Organizational factors
Training in PPE
Numerous study shows that workers who underwent PPE training have a lower risk of developing ORD. Studies conducted between 2020 and 2024 during emergence of pandemic COVID19 have stressed the significance of PPE training in enhancing the safety levels of employees and preventing the spread of respiratory diseases at the workplace42.
Usage of PPE
Ensuring compliance with PPE protocols is essential for protecting worker’s health and reducing ORD. Houghton, Meskell43 studied factors affecting industrial workers’ compliance with PPE and highlighted the importance of using PPE and mandatory training to enhance compliance. The challenges identified insufficient training and inconsistent utilisation of PPE, leading to an elevated infection rate among staff. Hence, there is an urgent need for adequate training and instruction to encourage the appropriate use of PPE43.
Study limitation
While this study provides valuable insights, it is crucial to acknowledge its limitations. The utilisation of self-reported data obtained through an online questionnaire increases the probability of recall bias and social desirability bias. Furthermore, it is important to acknowledge that the use of a cross-sectional design in this study restricts the capacity to establish causal connections between suspected ORD and its associated components. Additionally, as this is a test specifically for symptoms, it is recommended to undergo further screening if there is suspicion of an underlying medical condition. Employing spirometers and lung function testing is advised as supplementary means to assess the respiratory well-being of the workforce. Longitudinal or prospective designs are more appropriate for future research on the temporal relationship between occupational exposures and the development of suspected ORD44.
Recommendation
To address the high prevalence of occupational respiratory diseases (ORD), prioritize further investigation, risk assessment and interventions in high-risk sectors such as manufacturing, utilities, construction, and mining by enforcing strict occupational health and safety (OSH) regulations, improving workplace ventilation, and mandating proper use of personal protective equipment (PPE). Conduct regular training on PPE use, monitor compliance, and offer incentives for adherence.
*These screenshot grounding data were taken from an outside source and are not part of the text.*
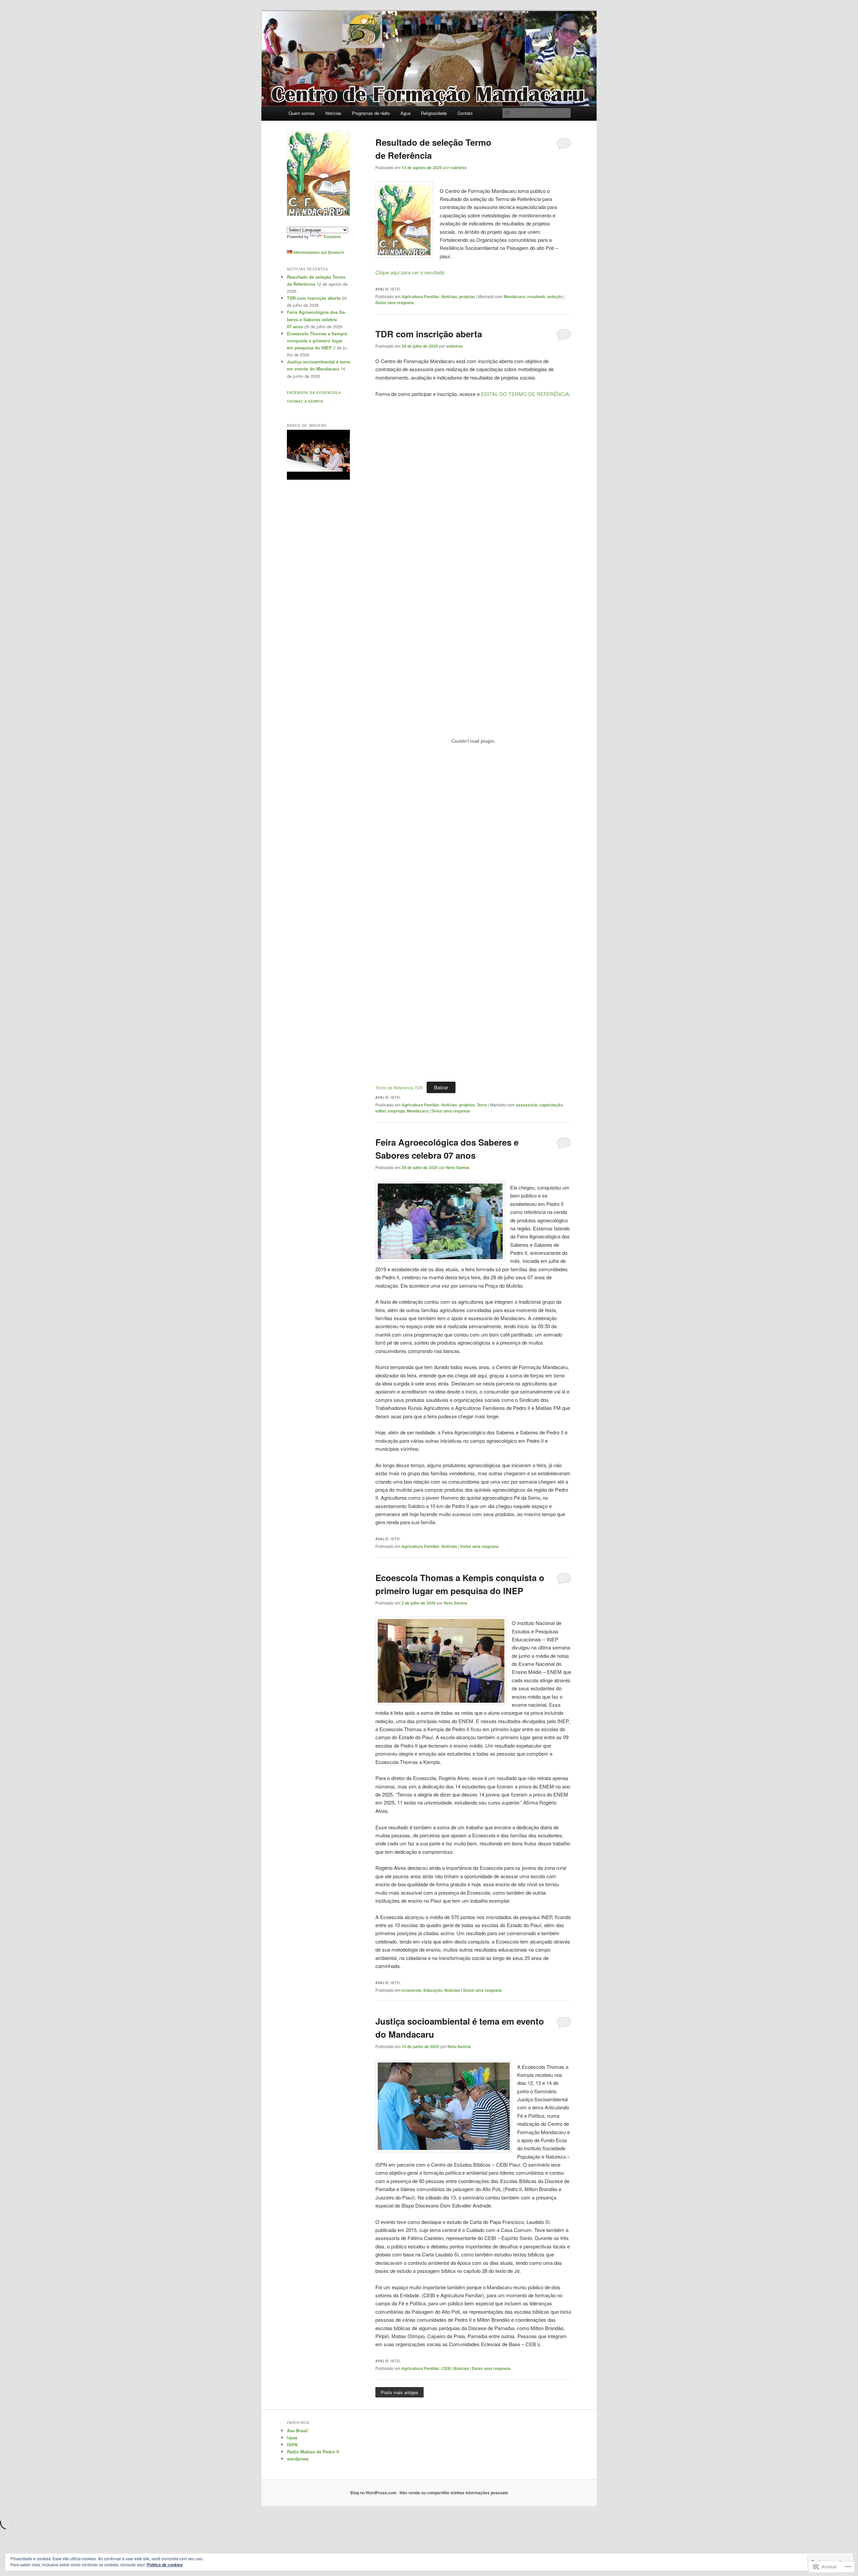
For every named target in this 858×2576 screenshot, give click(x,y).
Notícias (333, 113)
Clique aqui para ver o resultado (409, 272)
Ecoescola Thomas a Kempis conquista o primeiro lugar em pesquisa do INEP (317, 340)
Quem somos (302, 113)
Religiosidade (434, 113)
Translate (332, 236)
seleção (554, 296)
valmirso (458, 167)
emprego (396, 1111)
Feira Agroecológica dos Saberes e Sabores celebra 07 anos (316, 319)
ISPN (292, 2444)
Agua (406, 113)
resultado (536, 296)
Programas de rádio (371, 113)
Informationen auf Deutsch (318, 252)
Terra (482, 1105)
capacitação (551, 1105)
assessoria (526, 1105)
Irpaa (292, 2437)
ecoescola (411, 1990)
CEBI (446, 2368)
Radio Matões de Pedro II (313, 2451)
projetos (467, 296)
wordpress (298, 2458)
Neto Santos (458, 1167)
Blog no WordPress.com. (373, 2493)
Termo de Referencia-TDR (399, 1087)
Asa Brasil (297, 2430)
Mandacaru (514, 296)
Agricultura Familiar (420, 296)
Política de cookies (165, 2565)
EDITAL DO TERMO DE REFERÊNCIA (525, 393)
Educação (432, 1990)
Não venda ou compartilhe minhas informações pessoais (454, 2493)
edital (380, 1111)
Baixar (441, 1087)
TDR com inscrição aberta (428, 334)
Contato (465, 113)
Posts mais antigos (399, 2392)
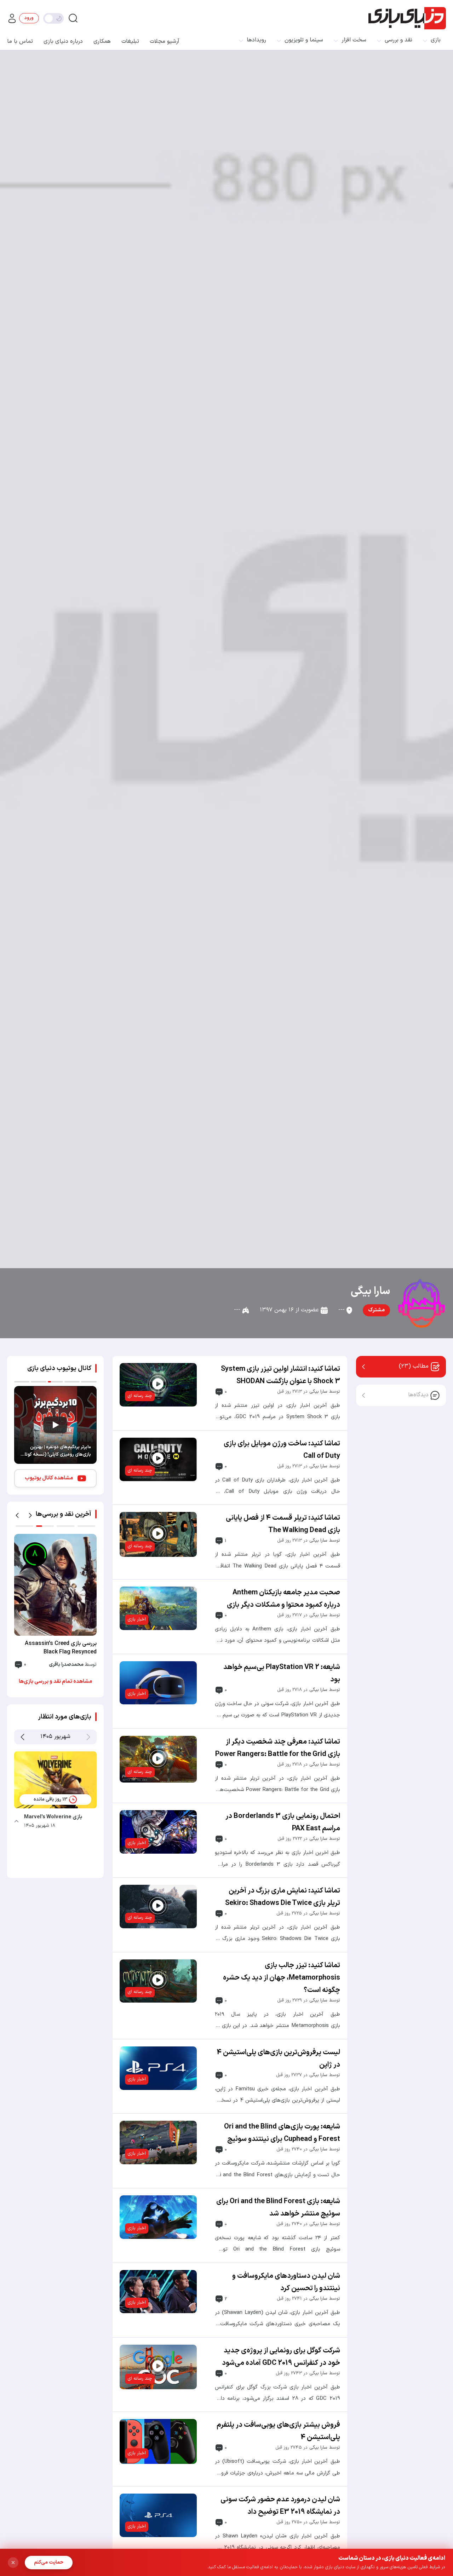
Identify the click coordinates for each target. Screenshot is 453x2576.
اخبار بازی (136, 1619)
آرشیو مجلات (164, 41)
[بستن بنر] (13, 2562)
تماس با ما (20, 41)
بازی (436, 40)
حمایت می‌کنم (48, 2562)
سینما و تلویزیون (304, 40)
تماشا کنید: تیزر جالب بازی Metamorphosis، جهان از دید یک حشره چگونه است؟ (281, 1977)
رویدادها (256, 40)
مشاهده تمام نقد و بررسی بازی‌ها (55, 1681)
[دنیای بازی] (407, 18)
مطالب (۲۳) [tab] (414, 1366)
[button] (17, 1515)
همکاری (102, 41)
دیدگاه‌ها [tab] (418, 1395)
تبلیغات (130, 41)
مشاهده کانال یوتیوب (49, 1478)
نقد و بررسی (398, 40)
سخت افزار (354, 40)
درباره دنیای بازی (63, 41)
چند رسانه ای (139, 1395)
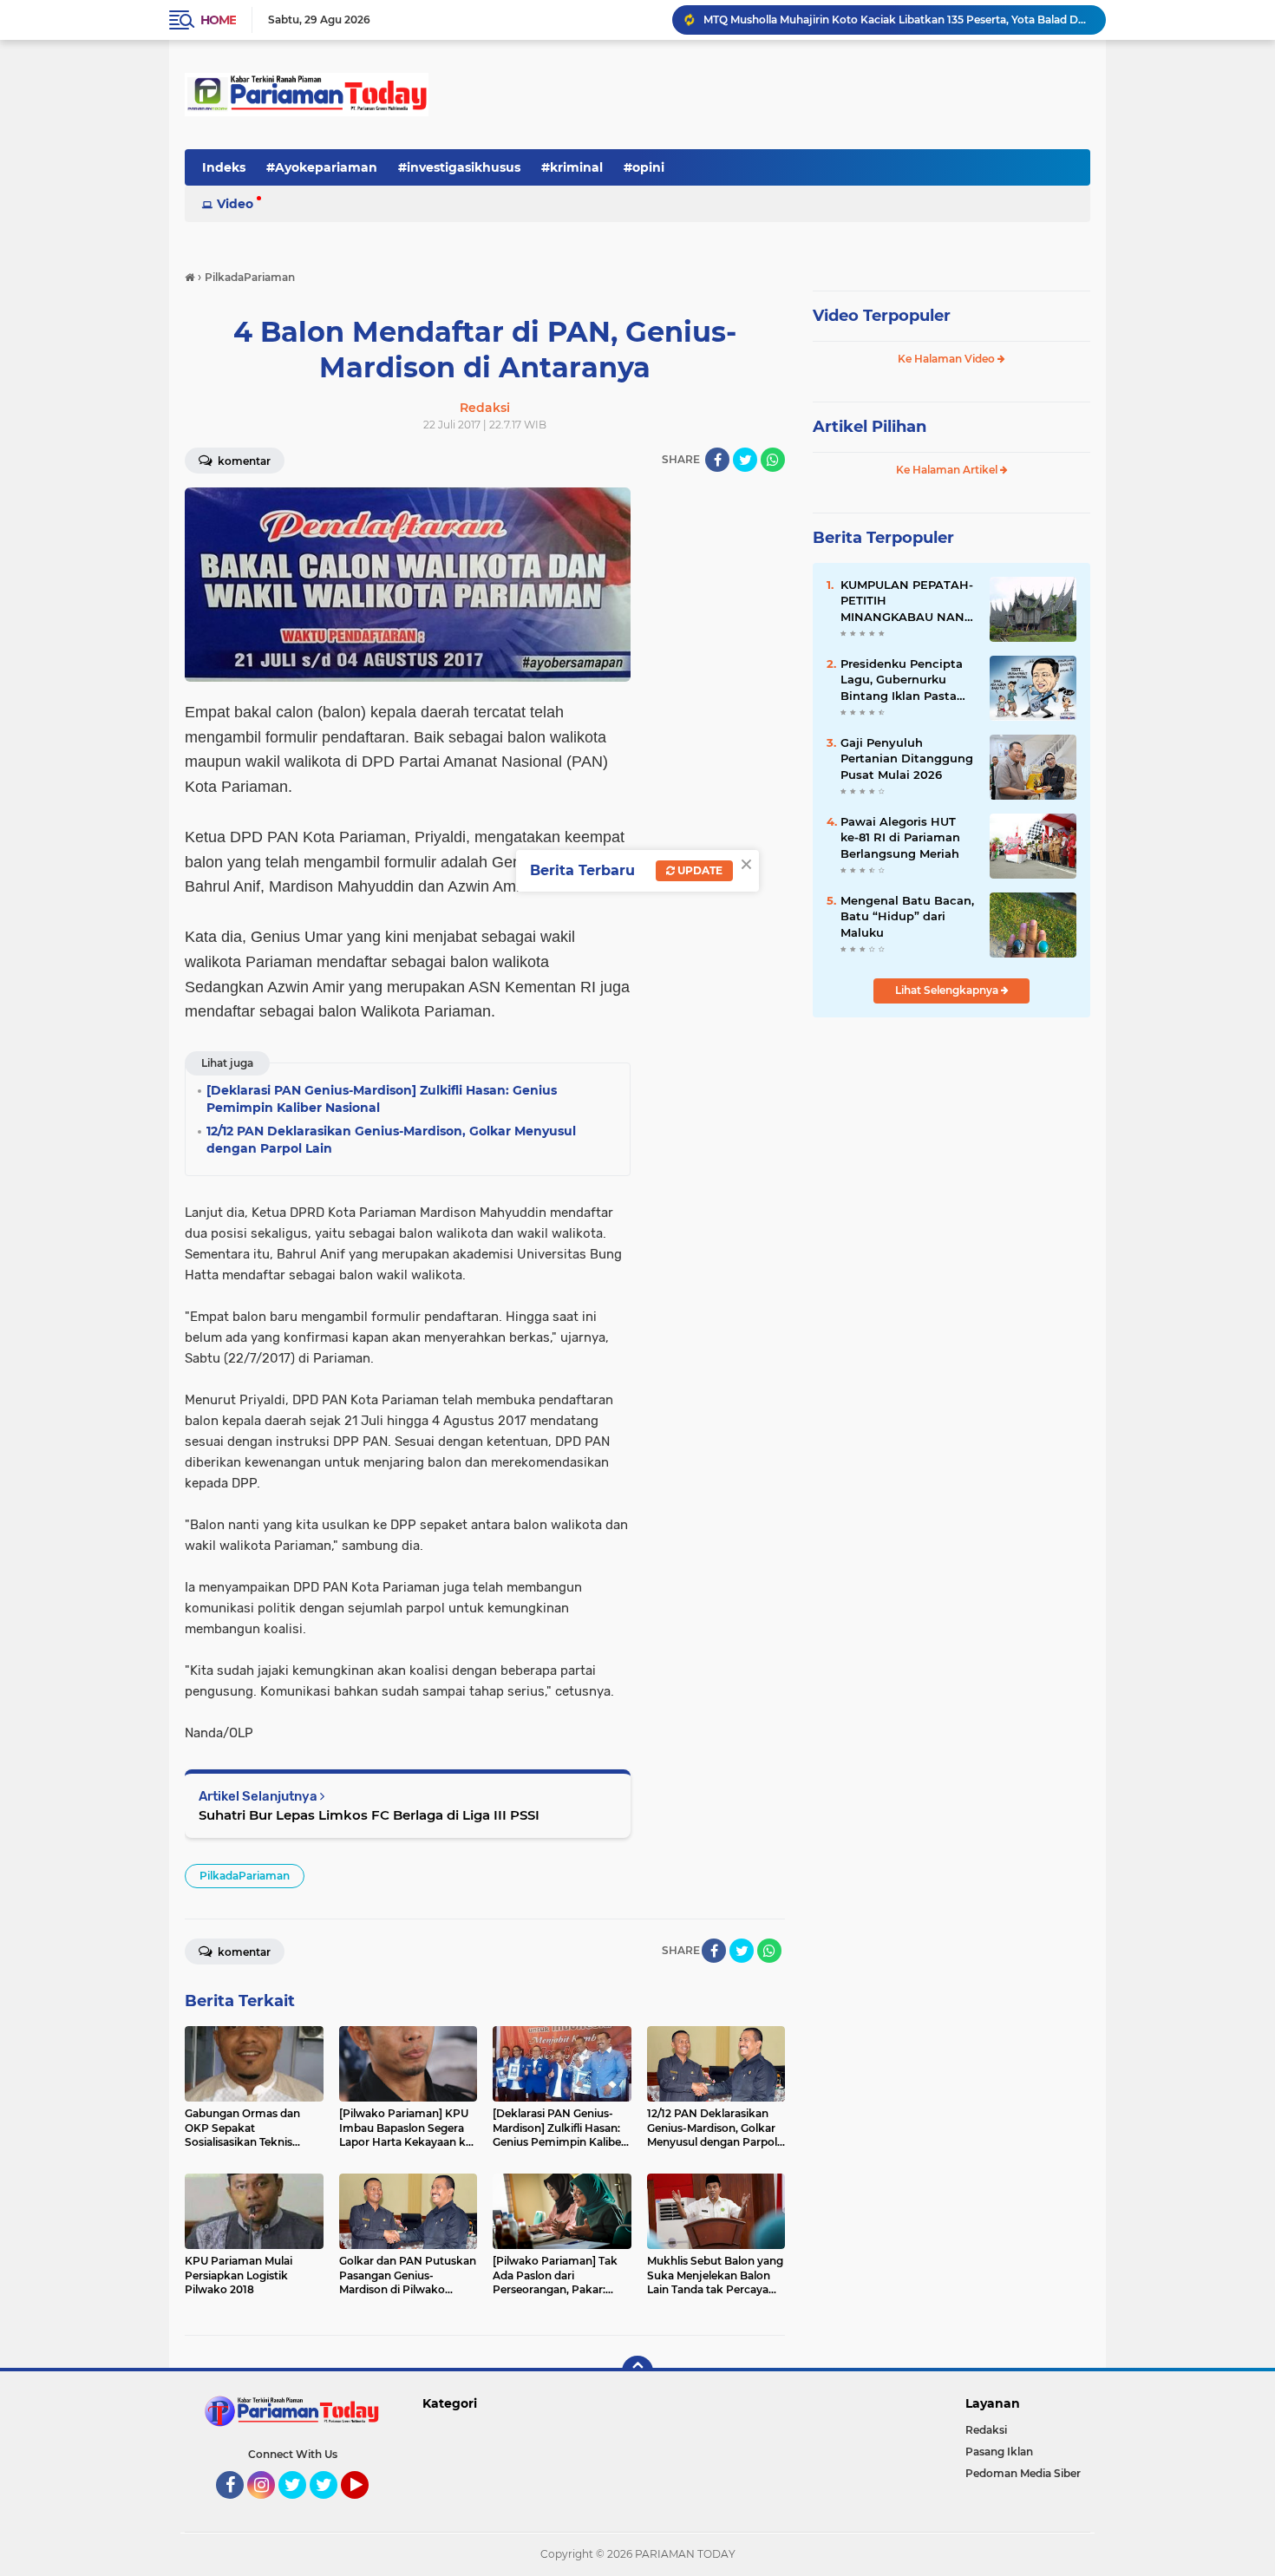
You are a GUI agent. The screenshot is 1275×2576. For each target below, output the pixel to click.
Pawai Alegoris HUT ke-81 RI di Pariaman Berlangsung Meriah (900, 837)
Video (235, 204)
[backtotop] (637, 2371)
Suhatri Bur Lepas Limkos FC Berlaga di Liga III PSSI (369, 1815)
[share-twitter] (745, 460)
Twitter (300, 2506)
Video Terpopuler (882, 315)
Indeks (223, 167)
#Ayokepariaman (321, 167)
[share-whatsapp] (773, 460)
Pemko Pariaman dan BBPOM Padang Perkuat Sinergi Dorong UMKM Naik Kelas (896, 19)
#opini (644, 167)
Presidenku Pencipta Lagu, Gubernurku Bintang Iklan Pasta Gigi (901, 680)
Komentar (243, 460)
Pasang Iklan (999, 2451)
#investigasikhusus (459, 167)
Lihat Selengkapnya (948, 990)
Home (218, 20)
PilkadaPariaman (244, 1875)
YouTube (366, 2506)
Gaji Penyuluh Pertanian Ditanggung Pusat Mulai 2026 (906, 758)
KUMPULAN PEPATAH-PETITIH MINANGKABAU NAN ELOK (906, 601)
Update (698, 870)
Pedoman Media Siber (1023, 2473)
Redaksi (986, 2429)
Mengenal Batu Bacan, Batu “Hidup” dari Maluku (907, 915)
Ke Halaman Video (947, 358)
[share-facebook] (717, 460)
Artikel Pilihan (869, 426)
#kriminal (572, 167)
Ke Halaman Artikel (948, 469)
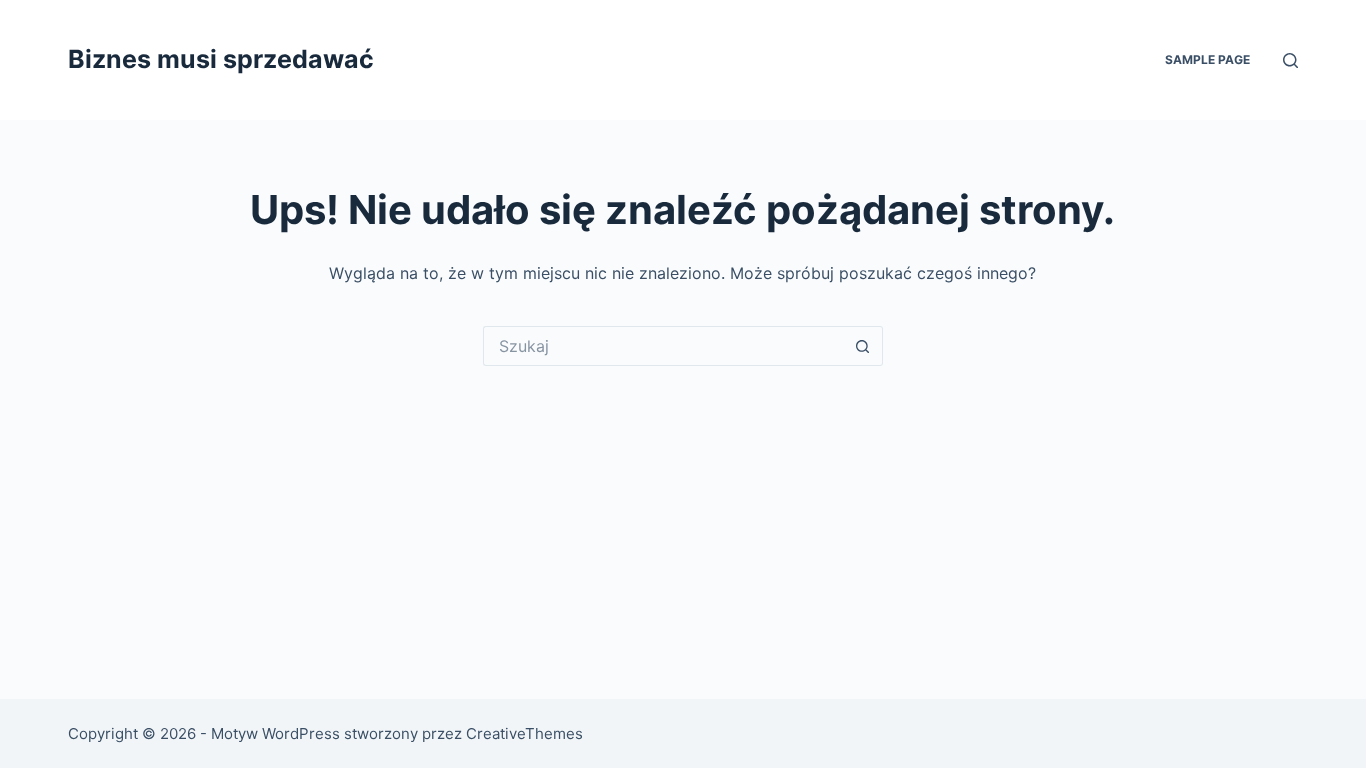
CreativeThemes (524, 733)
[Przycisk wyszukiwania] (863, 346)
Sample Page (1207, 59)
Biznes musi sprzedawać (221, 59)
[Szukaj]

Implement health-focused measures, including smoking and vaping cessation programs and regular medical screenings for at-risk workers, particularly those with pre-existing illnesses. Redesign workspaces to reduce crowding, advocate for policies limiting long working hours, and tailor interventions for older, male, and married workers who are at higher risk. Increase awareness of OSH through targeted campaigns and develop sector-specific guidelines while ensuring inclusivity across ethnic groups. Establish feedback mechanisms for reporting unsafe conditions and continuously update the NODIP database to monitor ORD trends and intervention effectiveness.